Quem me conhece sabe que vivo de dieta. Dessa vez, porém, acho que acertei a mão e venho emagrecendo o que eu quero, com o acompanhamento de uma nutricionista (que, acho, não abandonarei nunca mais), mas de maneira realista: sem estresse e sem grandes restrições. Lembro da primeira vez em que estive no consultório dela, há coisa de um ano, e disse, na lata: "Olha, o problema é que eu não quero deixar de sair com meus amigos, tomar minha cerveja e comer besteira de vez em quando. Aceito reduzir tudo, manter as coisas equilibradas no meu dia a dia, mas não quero eliminar nada disso, ok?" E, putz, ela não só topou como ainda me deu alguma razão e me ensinou mil truques e estratégias para não morrer de fome e ainda me divertir com meus amigos, apesar da cara assustada que fez.

Desde então, tenho procurado ser mais saudável. Há tempos já vinha me cansando dos excessos. Pelo menos, da frequência com que esses excesssos surgiam pelo meu caminho. Não tenho vesícula desde os 22 anos (e lá se vão 10 anos), tenho histórico familiar de obesidade e de problemas no sistema digestivo. Sinceramente, achei que era hora de investir em qualidade de vida. E sabe que não tem sido tão complicado? Adoro pão e arroz integral, não faço questão de comer massa, nem queijo, e não sei fazer um prato de comida sem salada. Além disso, procuro tomar chás, comer frutas... Essas coisas que todo mundo sabe, mas não faz. A verdade é que como com os olhos e, confesso, quanto mais colorido for o prato, mais feliz eu fico. Meus hábitos alimentares só precisavam de um pequeno ajuste, principalmente no que dizia respeito à quantidade de calorias... E creio que, ainda que aos trancos e barrancos, tenho conseguido isso.

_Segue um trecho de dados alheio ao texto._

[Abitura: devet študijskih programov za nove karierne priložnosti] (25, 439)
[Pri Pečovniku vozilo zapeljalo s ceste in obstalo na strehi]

Pois bem, em teoria, tudo vai muito bem: além de controlar a alimentação, tenho conseguido me exercitar com frequência (faço o circuito da Contours cerca de quatro vezes por semana) e ainda brinco no Wii Fit sempre que possível. Entretanto, confesso, esse lance de controlar a alimentação nem sempre funciona, não. Cheguei a um ponto perigoso em que cedo a tentações e caprichos mais vezes do que gostaria. Ando gulosa demais. E tem sido difícil resistir, principalmente, a doces e guloseimas em geral. Como agora, por exemplo, que escrevo este post: acabo de ligar para o pipoqueiro e encomendar sacos de pipocas para todos do setor. Pois é, aqui somos atendidos pelo serviço de um Disk Pipoka. Obviamente, não resisti e pedi um saquinho também... misto: doce com leite condensado e salgada com bacon. Ai, caramba... Nem pensei. Já até comi. Estava tão bom... :-D

Para os curiosos e gulosos de plantão, interessados em pedir sua pipoquinha no trabalho, sem deixar salas e corredores fedendo a pipoca de micro-ondas, deixo aqui a propaganda do Disk Pipoka do Nelsinho, na Cinelândia (RJ):

DISK PIPOKA DO NELSINHO! TEL: 3472-8924 OU 8519-0236
De segunda a sexta, das 15h às 20h30, sem nenhum custo adicional
Quem preferir comprar in loco pode ir até a esquina de Rio Branco com Santa Luzia

  Este é o famoso Nelsinho, em foto
tirada de seu blog

Agora, vamos ao cardápio (tirado, também, do blog):

Sabores: Salgada comum, Salgada com bacon, Doce comum, Doce com leite condensado, Doce com chocolate e granulado.

Preços: Média (R$ 2,00); Grande (R$ 3,00); Cinema (R$ 4,00)

Entregas: Santa Luzia, Praça da Cinelândia, Álvaro Alvin, Senador Dantas, Lapa, Chile, Treze de Maio, Almirante Barroso, Porto Alegre, Pedro Lessa, México, Graça Aranha, Calógeras, Presidente Wilson, Beira Mar, Antonio Carlos (e posso garantir que eles já vêm até aqui: General Justo).

Se preferirem, sigam-no no Twitter!

Comam com sabedoria (e moderação, se preciso).